### [TASK PROMPT]
List every geographic place named in the news article below.

Wed, Jul 21, 2004 - Page 16 News List

Going to pot

Marijuana is no longer the gentle weed of the 1960s and may pose a greater threat than cocaine or even heroin, some say

REUTERS , Washington

A young man openly smokes hashish during a parade in Berlin to demand that cannabis be legalized in the country. But health authorities in Europe and the US are sounding the alarm about youths becoming increasingly addicted to ever-increasingly powerful strains of marijuana.


Alarmed by reports that marijuana is becoming more potent than ever and that children are trying it at younger and younger ages, US officials are changing their drug policies.

Pot is no longer the gentle weed of the 1960s and may pose a greater threat than cocaine or even heroin because so many more people use it. So officials at the National Institutes of Health and at the White House are hoping to shift some of the focus in research and enforcement from "hard" drugs such as cocaine and heroin to marijuana.

While drug use overall is falling among children and teenagers, the officials worry that the children who are trying pot are doing so at ever-younger ages, when their brains and bodies are vulnerable to dangerous side effects.

"Most people have been led to believe that marijuana is a soft drug, not a drug that causes serious problems," said John Walters, head of the White House Office of National Drug Control Policy.

"[But] marijuana today is a much more serious problem than the vast majority of Americans understand. If you told people that one in five of 12- to 17-year-olds who ever used marijuana in their lives need treatment, I don't think people would remotely understand it."

### [DATA RECORDS]
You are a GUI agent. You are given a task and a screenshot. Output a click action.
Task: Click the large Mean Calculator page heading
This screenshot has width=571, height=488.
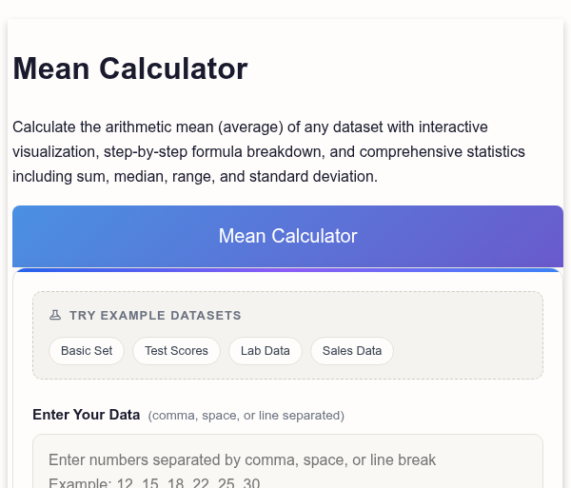130,68
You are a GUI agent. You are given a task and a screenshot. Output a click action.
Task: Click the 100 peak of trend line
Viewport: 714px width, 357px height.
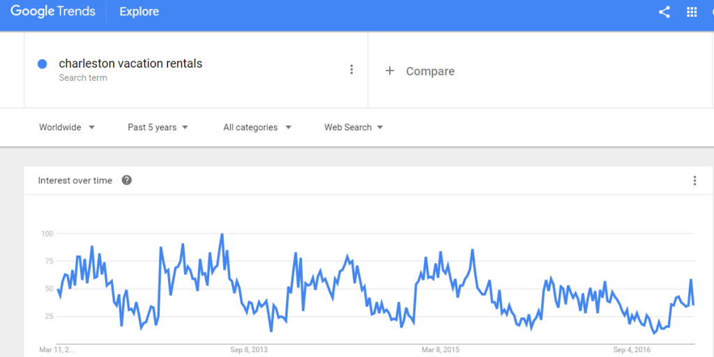click(x=222, y=235)
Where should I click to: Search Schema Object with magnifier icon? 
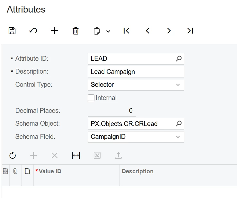click(x=179, y=124)
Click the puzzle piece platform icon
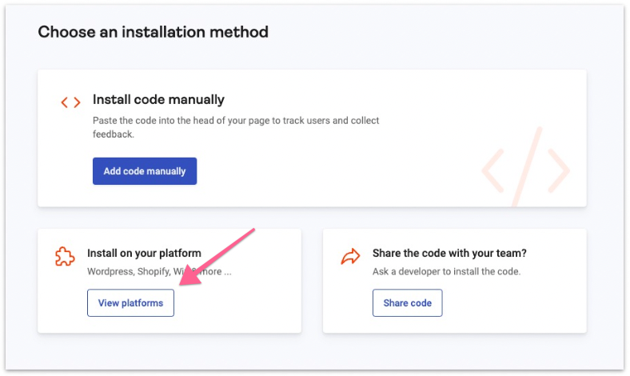Image resolution: width=630 pixels, height=376 pixels. [65, 256]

### [TASK OUTPUT]
Washington, Berlin, Europe, the US